_TASK DETAILS_
In the records below, reproduce the lines from the one containing "Open the Is System (All) filter dropdown" through the end of the records, keeping both ends. Leave the pictures out of your answer.

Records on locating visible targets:
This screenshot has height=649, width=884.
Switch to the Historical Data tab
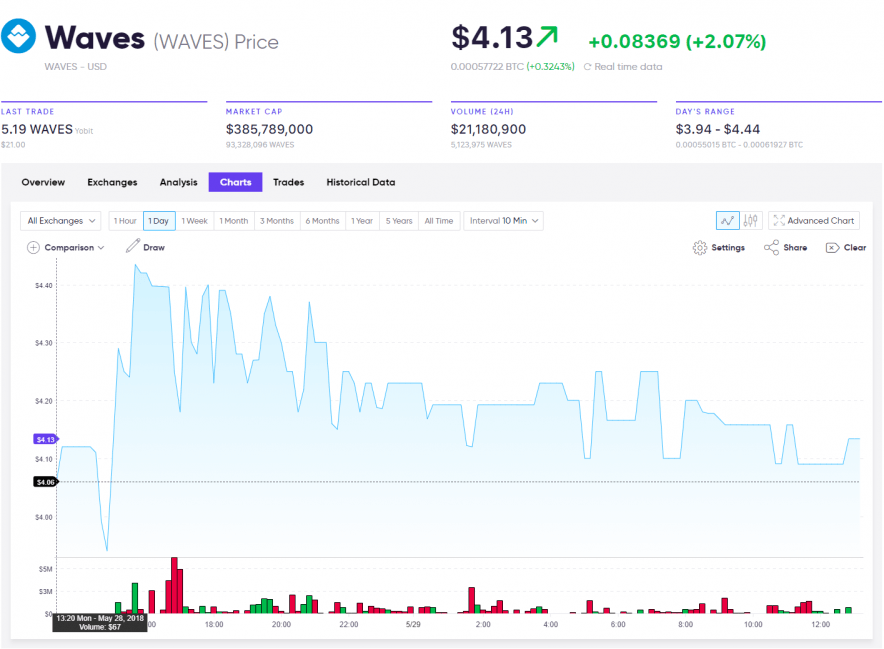click(360, 182)
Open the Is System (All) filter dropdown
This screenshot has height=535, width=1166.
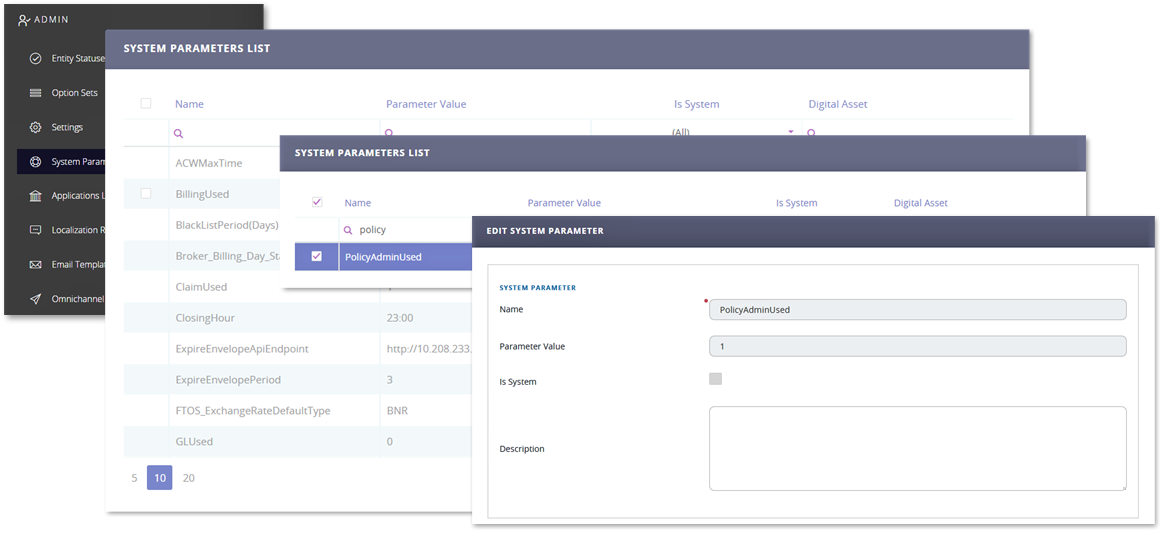point(790,132)
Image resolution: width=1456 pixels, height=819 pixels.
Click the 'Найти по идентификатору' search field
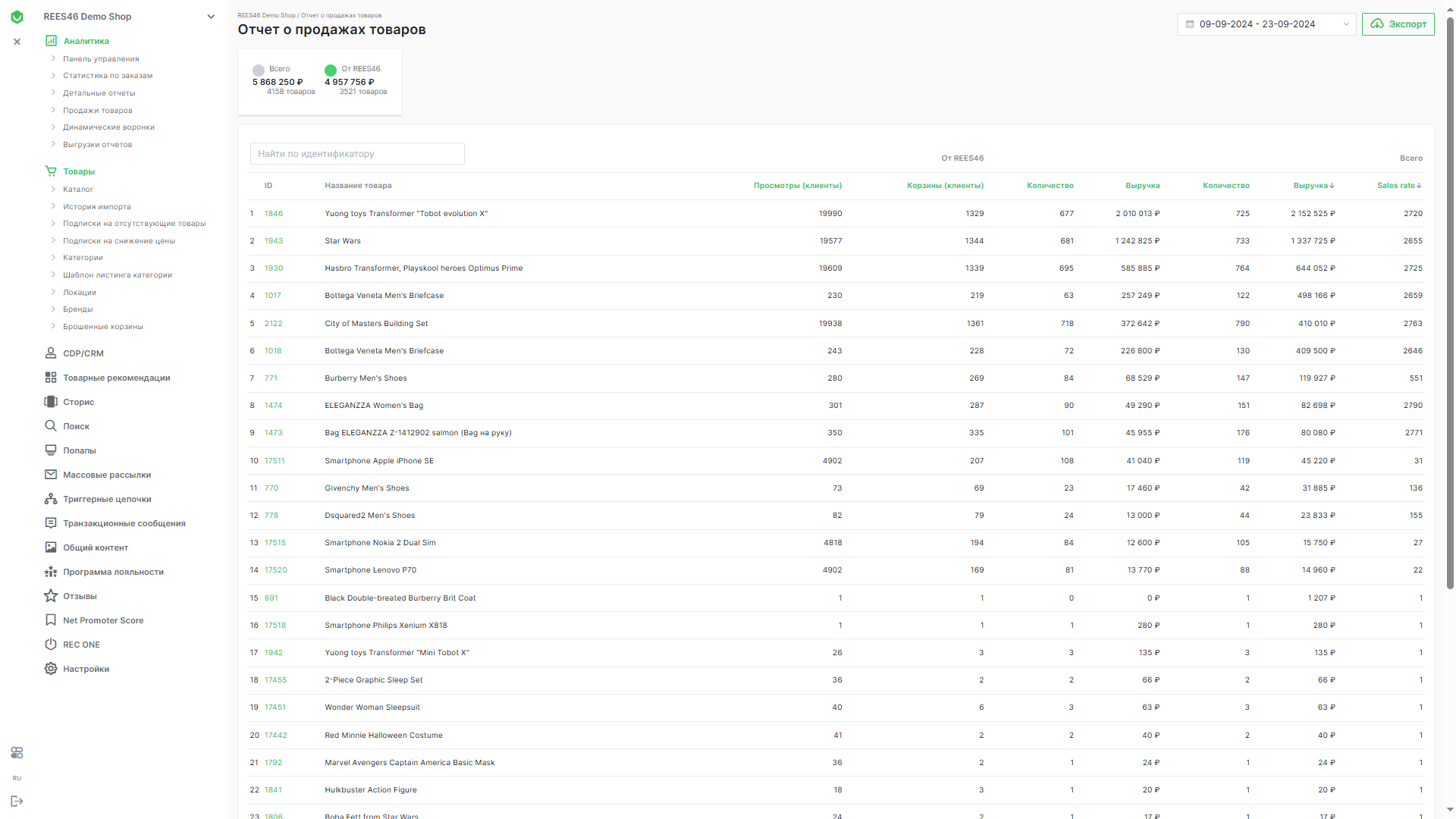pyautogui.click(x=357, y=154)
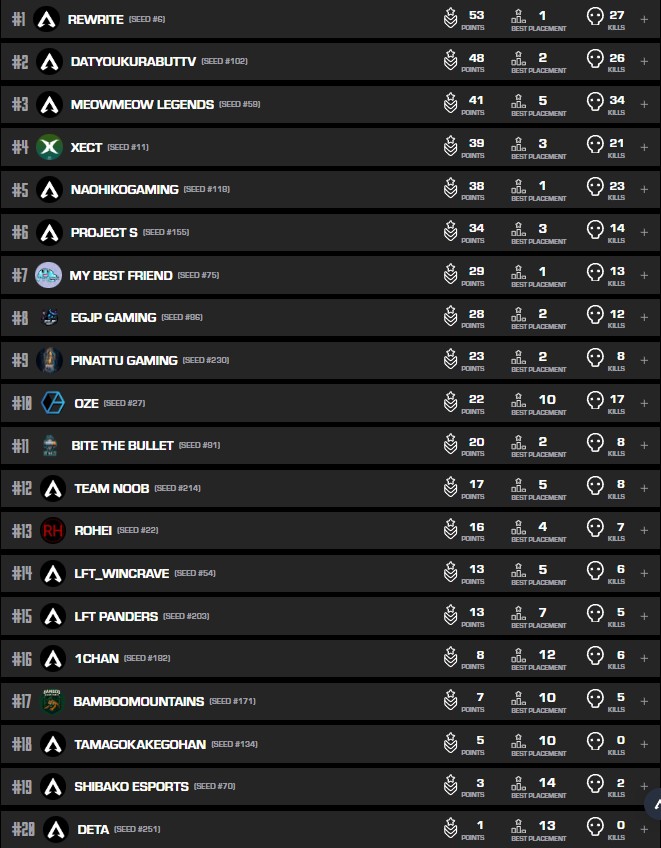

_SOLUTION_
Open the Is System (All) filter dropdown
This screenshot has height=535, width=1166.
point(790,132)
Image resolution: width=1456 pixels, height=819 pixels.
Click the 'Найти по идентификатору' search field
pyautogui.click(x=357, y=154)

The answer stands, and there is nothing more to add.